Stored records
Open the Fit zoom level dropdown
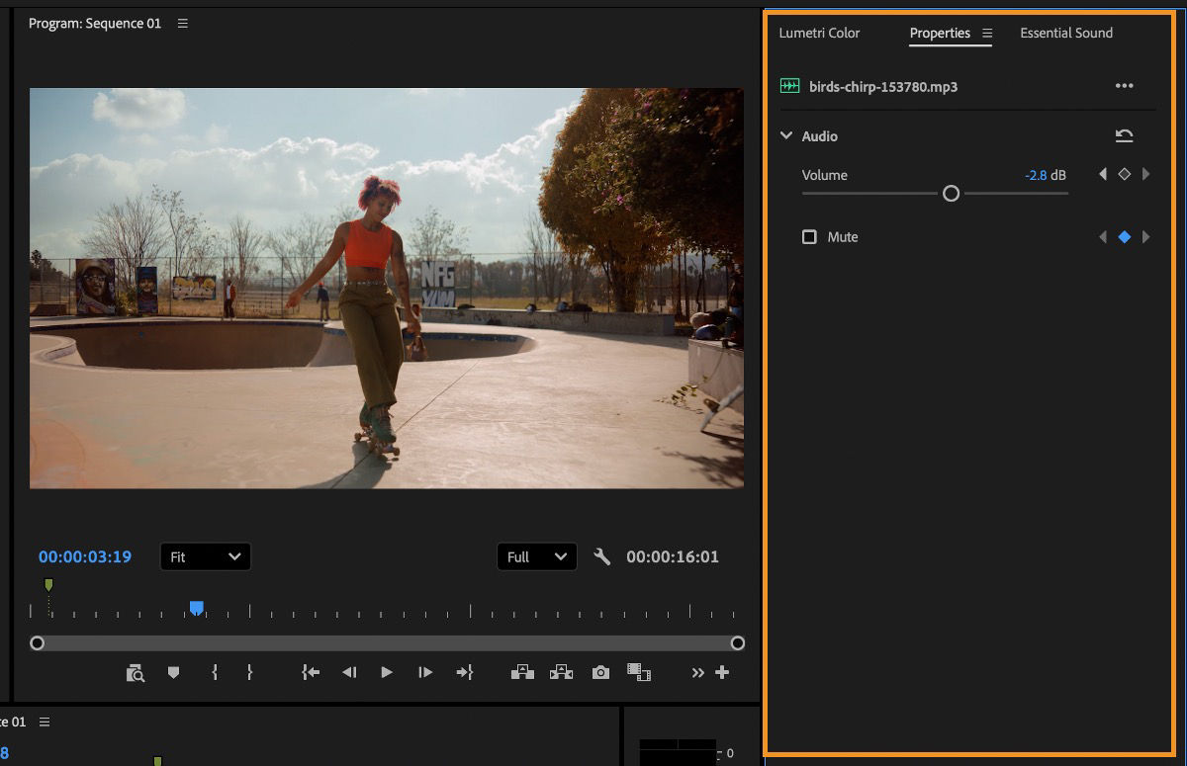Viewport: 1187px width, 766px height. pos(205,556)
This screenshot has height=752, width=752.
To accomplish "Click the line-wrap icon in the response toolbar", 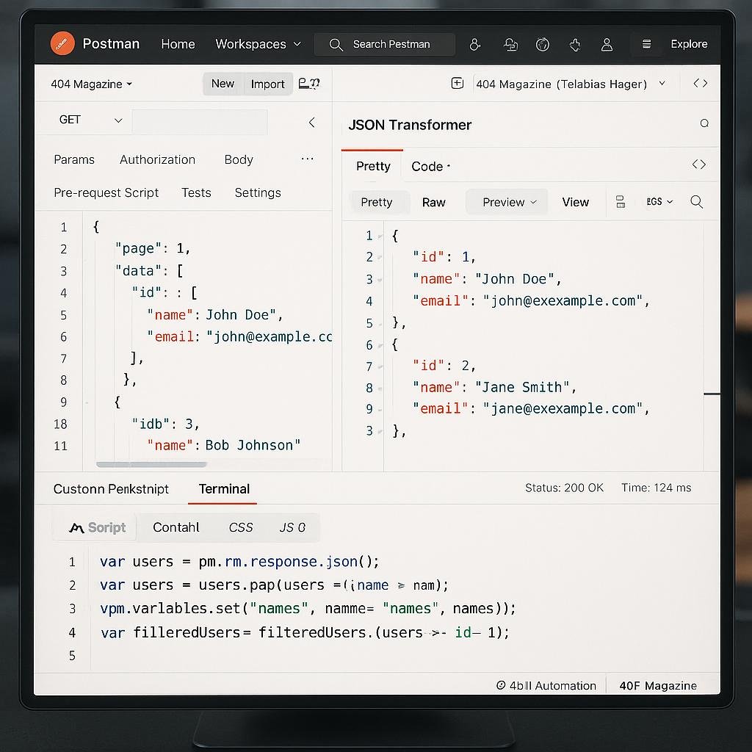I will pyautogui.click(x=621, y=201).
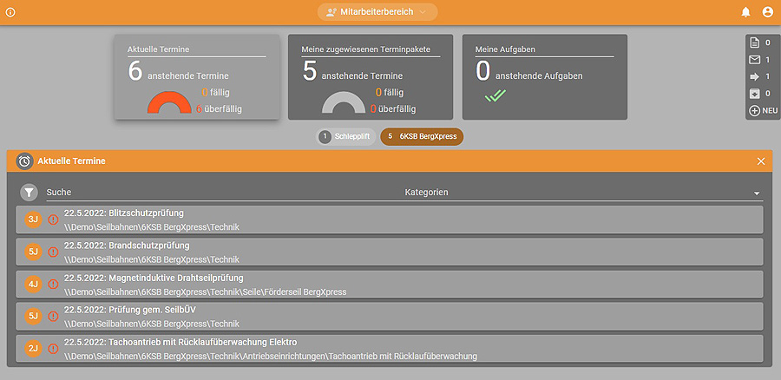Click the Suche search field
The image size is (781, 380).
tap(217, 193)
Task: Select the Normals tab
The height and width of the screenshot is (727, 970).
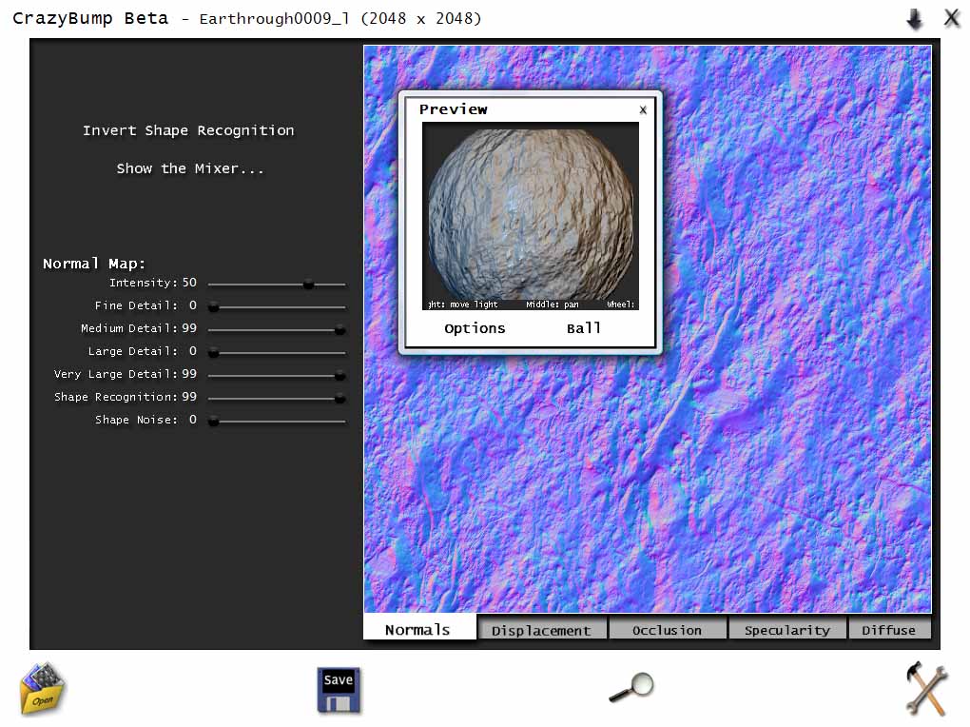Action: 417,629
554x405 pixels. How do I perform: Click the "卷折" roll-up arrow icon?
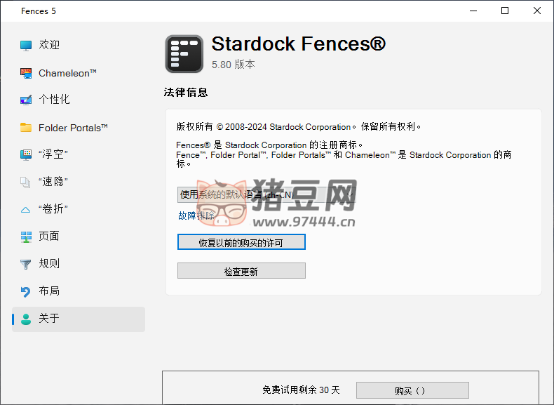click(26, 209)
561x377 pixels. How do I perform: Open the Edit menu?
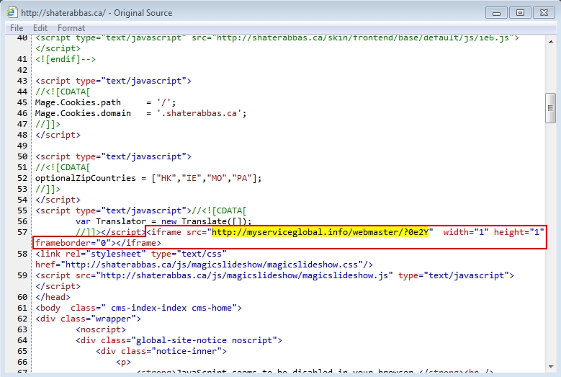click(x=40, y=27)
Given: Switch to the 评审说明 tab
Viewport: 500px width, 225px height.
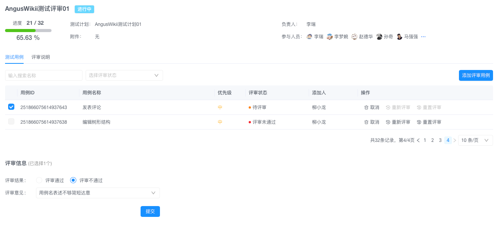Looking at the screenshot, I should (41, 57).
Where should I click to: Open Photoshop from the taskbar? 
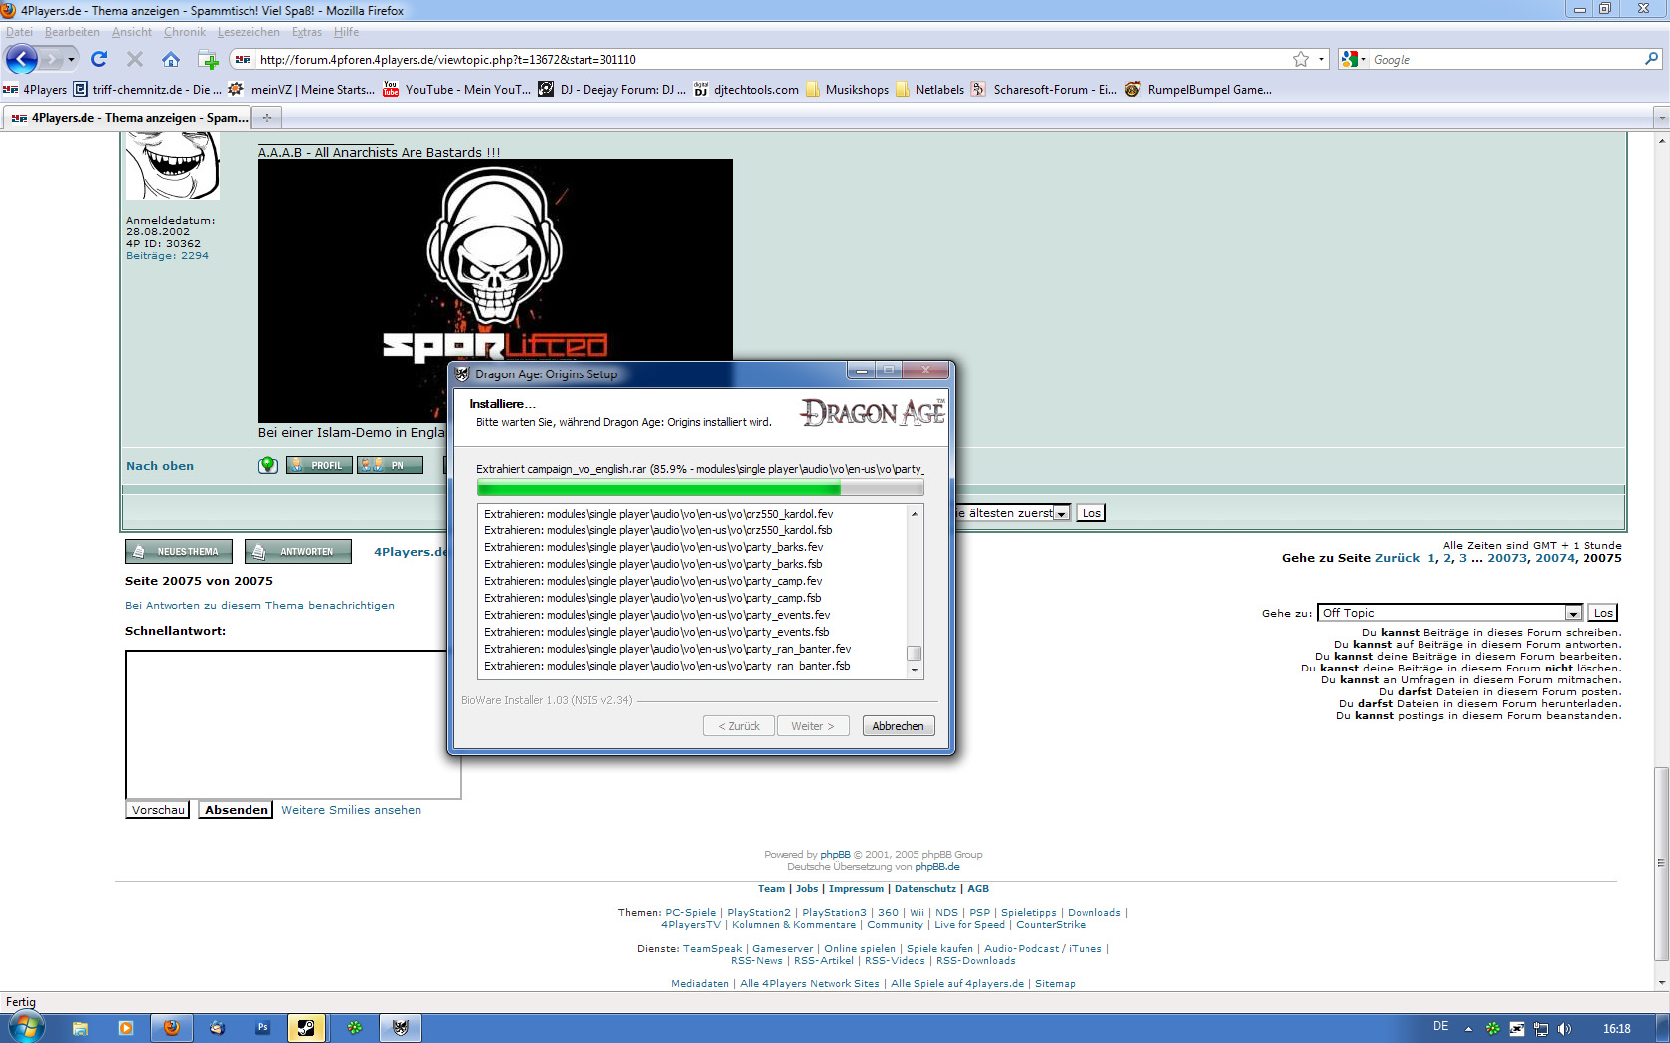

### Problem requirements
Return the line containing "The height and" and every line after it through the end of the records above, exactly and nothing else, but not the pictures.

### Response to the exercise
The height and width of the screenshot is (727, 970).
Action: 417,629
554x405 pixels. How do I perform: Click the "卷折" roll-up arrow icon?
click(26, 209)
561x377 pixels. How do I perform: Open the Edit menu?
click(x=40, y=27)
Given: Switch to the 评审说明 tab
Viewport: 500px width, 225px height.
Looking at the screenshot, I should (41, 57).
Where should I click to: Open Photoshop from the taskbar? 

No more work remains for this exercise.